Saved entries –
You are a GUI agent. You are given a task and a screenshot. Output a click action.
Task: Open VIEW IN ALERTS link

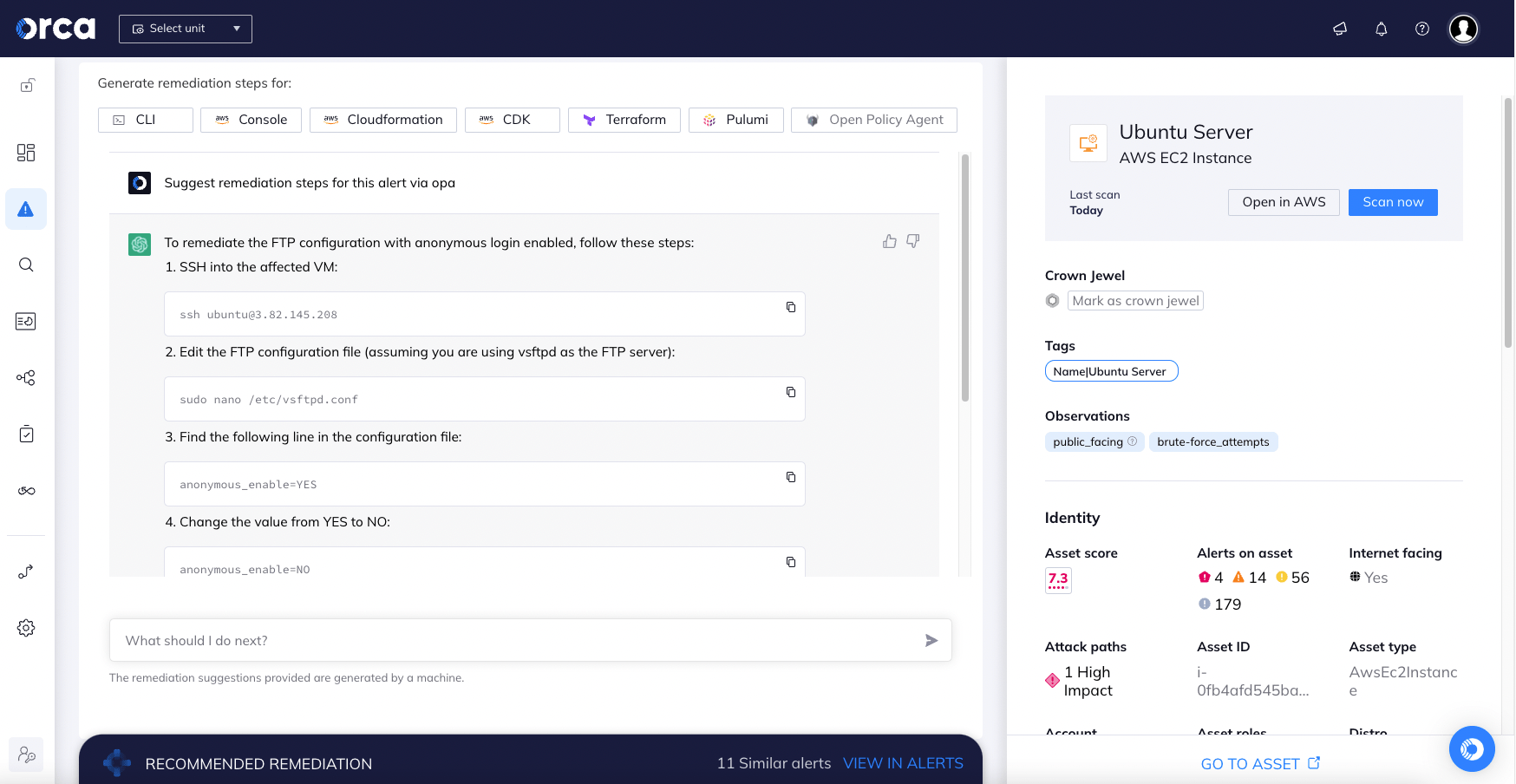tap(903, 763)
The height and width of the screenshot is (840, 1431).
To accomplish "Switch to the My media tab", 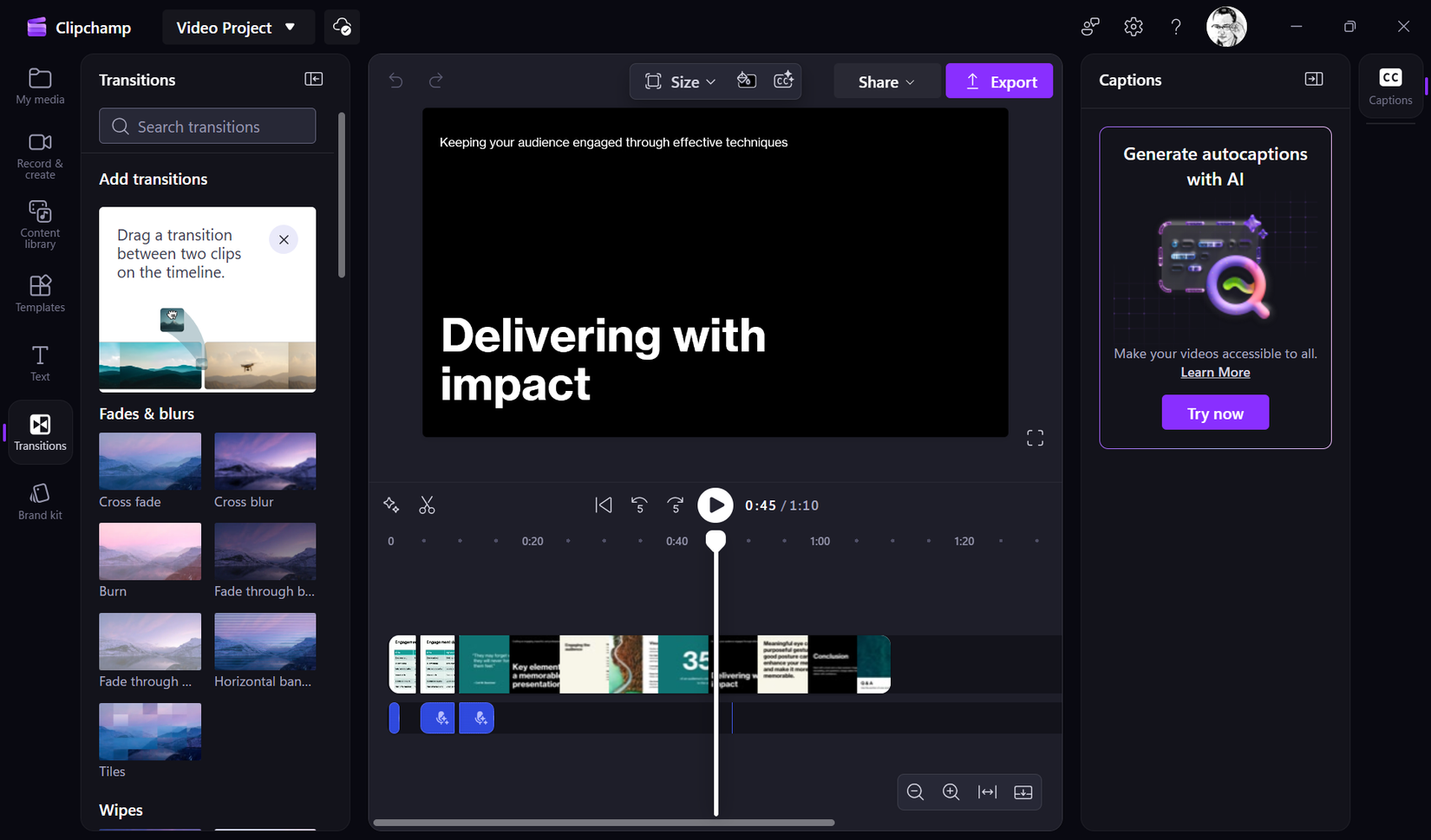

Problem to work on – Could you restate every entry above word for word, leaving out the pictures?

The answer –
You are a GUI agent. You are given a task and a screenshot. Output a click action.
Task: Open VIEW IN ALERTS link

tap(903, 763)
The height and width of the screenshot is (840, 1431).
To accomplish "Switch to the My media tab", 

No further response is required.